The judge further granted an order restraining the defendants from selling, transferring, assigning and dealing with the properties used as collateral to secure the loan.

The court also granted Leave to the applicant to take over the ‘possession of the properties’ with the assistance of the court’s Sheriffs without evicting the occupants, being properties used as security for repayment of the loan arising from the offer letters and the Memorandum of Settlement dated March 6, 2018, pending the hearing and final determination of the Originating Summons.

The judge granted the order freezing the assets following an exparte application filed by Union Bank through its lawyer, Adetunji Adedoyin-Adeniyi of AAA Chambers.

Justice Oweibo directed the Inspector-General of Police, Deputy Inspector General of Police, the Assistant Inspector General of Police Zone 2, the Commissioner of Police, Lagos State, their Deputies, Assistants and all other officers under their command, control and supervision; the Commandant — General of Nigeria Security and Civil Defence Corps, their Assistants and all other officers under their power to assist the applicant and its agents take over possession of the listed properties.

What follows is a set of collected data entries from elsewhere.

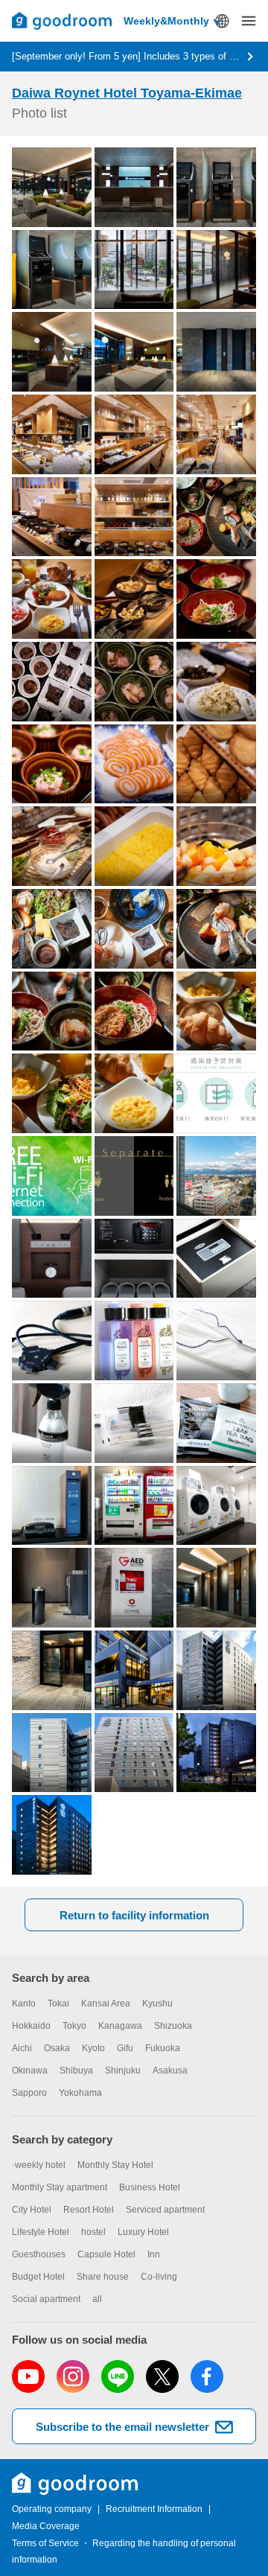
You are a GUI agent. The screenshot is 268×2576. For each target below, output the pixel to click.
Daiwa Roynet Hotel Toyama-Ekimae (127, 93)
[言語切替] (221, 20)
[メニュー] (248, 20)
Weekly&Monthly (166, 21)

He further ordered that all the processes filed by the applicant in the suit and the orders should be served on the defendants through substituted means by pasting on their last known addresses.

In an affidavit attached to the exparte application, the bank had claimed that the defendants had developed a penchant for frustrating the applicant from recovering debt by filing frivolous suits.

The applicant also alleged that the first and second defendants have failed to comply with the Memorandum of Settlement dated March 6, 2018, which has increased their indebtedness that they have not attempted to liquidate.

The Bank also averred that the defendants have started taking steps towards the disposal of the properties used as security to the several loan facilities granted to the first defendant without due recourse to the applicant.

It’s also stated that the defendants allegedly refused to come for any meeting with the applicant to discuss the liquidation of their debt or liquidate their indebtedness. As such, their deafening silence has become suspicious.

“That the Plaintiff/Applicant reasonably believes that the defendants are on the verge of unbundling their assets to an unknown destination without contacting the Plaintiff/Applicant.

“Except this Honourable Court grants this application, the first defendants would dissipate their assets and transfer all the proceeds out of the jurisdiction of this Honourable Court. Thus, it will be impracticable for the Plaintiff/Applicant to recover the depositors’ funds availed to the 1st Defendant as credit facilities.”

Justice Oweibo has fixed October 13 for the hearing of the motion on notice.